Nothing sat right with her about the bald-headed strangers in their matching robes. They’d gone marching down the street ringing handbells and shouting, a cacophony of noise. She and Cass had been awakened by it, and had met each other in their nightgowns in the hallway outside their respective rooms, bleary-eyed and confused. The trouble-makers outside had been brazen enough to pound on The River Sister’s doors and bang on its windows. As she and Cass had descended the stairs to the common room Millie held to her side a small oak club, and the two of them had listened through the door as the cultists shouted their absurd proclamations in the street before moving on. They announced a coming rain, and a ceremony that was to take place immediately, all the way across the river at Hundred Trees. Millie had heard the grandfather clock in the common room- three o'clock in the morning. What sort of church operates at that hour? Millie had wondered, and went outside.
Of course there had been no hint of rain in the air. Millie could usually tell, but before she knew it, Cass had gone upstairs to get dressed, and that was that. She’d tried to reason with her but finally relented. Since then she’d seen half the city stream past the inn down Locust Street.

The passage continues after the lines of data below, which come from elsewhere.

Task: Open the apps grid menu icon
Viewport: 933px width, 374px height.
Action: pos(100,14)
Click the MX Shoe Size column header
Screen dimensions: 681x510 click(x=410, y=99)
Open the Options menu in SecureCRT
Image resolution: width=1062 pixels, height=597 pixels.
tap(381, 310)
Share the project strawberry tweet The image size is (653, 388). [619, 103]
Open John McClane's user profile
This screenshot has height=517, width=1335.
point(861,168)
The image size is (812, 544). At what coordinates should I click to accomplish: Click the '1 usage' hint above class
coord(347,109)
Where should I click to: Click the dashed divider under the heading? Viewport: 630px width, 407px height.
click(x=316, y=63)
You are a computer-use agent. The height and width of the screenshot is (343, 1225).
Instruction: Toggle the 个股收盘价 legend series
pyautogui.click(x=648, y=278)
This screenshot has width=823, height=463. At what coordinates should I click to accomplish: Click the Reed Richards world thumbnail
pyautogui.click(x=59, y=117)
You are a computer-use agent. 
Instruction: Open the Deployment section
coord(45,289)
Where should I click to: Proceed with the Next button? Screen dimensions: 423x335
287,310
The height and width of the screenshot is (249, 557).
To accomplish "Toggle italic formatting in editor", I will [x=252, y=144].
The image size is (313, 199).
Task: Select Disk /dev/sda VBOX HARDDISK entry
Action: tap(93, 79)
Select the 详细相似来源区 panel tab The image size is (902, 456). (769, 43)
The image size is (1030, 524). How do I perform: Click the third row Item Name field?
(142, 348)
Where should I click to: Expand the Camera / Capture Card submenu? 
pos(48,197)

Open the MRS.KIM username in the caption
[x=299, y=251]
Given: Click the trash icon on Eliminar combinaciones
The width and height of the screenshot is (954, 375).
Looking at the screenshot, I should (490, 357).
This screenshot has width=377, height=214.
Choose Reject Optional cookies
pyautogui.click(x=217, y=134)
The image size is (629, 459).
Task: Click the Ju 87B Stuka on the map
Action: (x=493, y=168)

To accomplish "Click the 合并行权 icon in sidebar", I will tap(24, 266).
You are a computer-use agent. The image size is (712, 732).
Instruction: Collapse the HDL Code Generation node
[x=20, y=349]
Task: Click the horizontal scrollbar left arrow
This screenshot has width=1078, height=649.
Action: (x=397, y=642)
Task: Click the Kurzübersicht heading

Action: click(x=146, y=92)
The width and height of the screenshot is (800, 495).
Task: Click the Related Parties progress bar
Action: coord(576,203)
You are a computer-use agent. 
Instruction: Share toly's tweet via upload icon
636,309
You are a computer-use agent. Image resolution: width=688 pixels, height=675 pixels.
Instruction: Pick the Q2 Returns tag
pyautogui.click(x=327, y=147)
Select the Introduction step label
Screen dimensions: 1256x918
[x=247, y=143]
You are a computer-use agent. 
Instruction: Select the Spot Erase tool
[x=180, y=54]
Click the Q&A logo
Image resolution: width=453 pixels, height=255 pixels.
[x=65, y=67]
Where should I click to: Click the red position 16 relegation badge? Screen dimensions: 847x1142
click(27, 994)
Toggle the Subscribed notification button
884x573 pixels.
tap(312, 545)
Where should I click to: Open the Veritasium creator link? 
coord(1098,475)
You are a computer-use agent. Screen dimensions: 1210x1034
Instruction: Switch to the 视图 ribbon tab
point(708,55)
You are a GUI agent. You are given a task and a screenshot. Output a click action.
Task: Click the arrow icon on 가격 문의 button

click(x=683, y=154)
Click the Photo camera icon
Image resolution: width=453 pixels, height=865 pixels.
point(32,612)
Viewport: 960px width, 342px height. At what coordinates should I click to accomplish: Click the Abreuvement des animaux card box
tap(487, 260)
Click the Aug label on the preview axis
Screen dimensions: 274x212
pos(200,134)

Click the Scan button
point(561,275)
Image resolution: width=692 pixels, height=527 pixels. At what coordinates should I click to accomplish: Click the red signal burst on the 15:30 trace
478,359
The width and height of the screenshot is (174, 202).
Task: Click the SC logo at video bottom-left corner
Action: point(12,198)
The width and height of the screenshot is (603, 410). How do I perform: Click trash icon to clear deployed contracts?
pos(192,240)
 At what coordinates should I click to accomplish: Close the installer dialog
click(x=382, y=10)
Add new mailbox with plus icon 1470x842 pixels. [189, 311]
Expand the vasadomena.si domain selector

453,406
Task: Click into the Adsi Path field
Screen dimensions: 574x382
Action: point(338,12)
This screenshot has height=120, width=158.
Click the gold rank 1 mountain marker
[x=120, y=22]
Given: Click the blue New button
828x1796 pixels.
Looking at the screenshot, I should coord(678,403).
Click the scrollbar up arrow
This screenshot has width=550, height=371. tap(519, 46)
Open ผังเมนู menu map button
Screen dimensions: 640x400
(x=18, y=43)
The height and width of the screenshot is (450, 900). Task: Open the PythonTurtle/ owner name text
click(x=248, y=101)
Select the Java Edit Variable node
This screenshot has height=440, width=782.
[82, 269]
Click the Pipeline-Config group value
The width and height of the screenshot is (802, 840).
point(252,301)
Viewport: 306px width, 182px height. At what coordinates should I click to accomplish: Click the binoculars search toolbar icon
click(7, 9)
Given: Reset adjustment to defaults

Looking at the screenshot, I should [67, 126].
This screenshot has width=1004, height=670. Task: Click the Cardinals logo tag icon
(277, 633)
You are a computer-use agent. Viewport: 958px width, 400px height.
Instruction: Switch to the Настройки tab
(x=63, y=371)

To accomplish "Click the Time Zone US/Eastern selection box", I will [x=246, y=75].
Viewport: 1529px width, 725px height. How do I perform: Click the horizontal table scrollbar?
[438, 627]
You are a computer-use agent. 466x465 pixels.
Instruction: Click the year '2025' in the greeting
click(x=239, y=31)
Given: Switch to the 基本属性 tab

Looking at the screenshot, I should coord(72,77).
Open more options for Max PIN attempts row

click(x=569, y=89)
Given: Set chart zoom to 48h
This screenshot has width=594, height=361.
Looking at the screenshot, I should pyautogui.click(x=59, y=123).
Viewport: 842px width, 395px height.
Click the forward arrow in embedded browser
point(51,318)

It had been old Yvette who had reminded her of the prophecy after Cass had already gone. She’d been awakened as well, and Millie made a decanter of coffee for them and they sat there drinking it in the common room. Yvette was a more pious worshiper of Slybbon than she. While Millie aligned herself with the same goddess, the myths and intricacies of the faiths were of little interest to her. Water, Wind, Earth, Fire, and Time were the major religions of Yartha. Their myths were all tied together, but Slybbon and Hyne- Water and Earth, respectively, were often at odds in the mythology. It had never really made a difference to Millie. She knew a few followers of the Earth God and thought them to be fine folk, but what Yvette had said about the jealous prophet of Earth… about the betrayer, who brings invaders to the Riverlands and wields false power over water. Who were the invaders, though? It bothered her. What she’d initially taken as coincidence was now in her mind a step above suspicion.
She’d gone upstairs to find she couldn’t sleep. In the large vacant corner room facing Locust and Whistler, she paced and lightly cleaned the room in compulsion. She tried to brush her fear away as superstition, but there was a testimonial reason for it as well. Yartha was restless, and she could feel it. The skirmishes with the guards were becoming more frequent, as they’d been before the tipping point twenty years ago. Summer brought out tempers, on top of the hunger and the panic over the drought. She prayed that Cass and everyone out there would be safe, but if it was magic, she supposed it was in the hands of the gods, and she hoped the gods would be kind to them.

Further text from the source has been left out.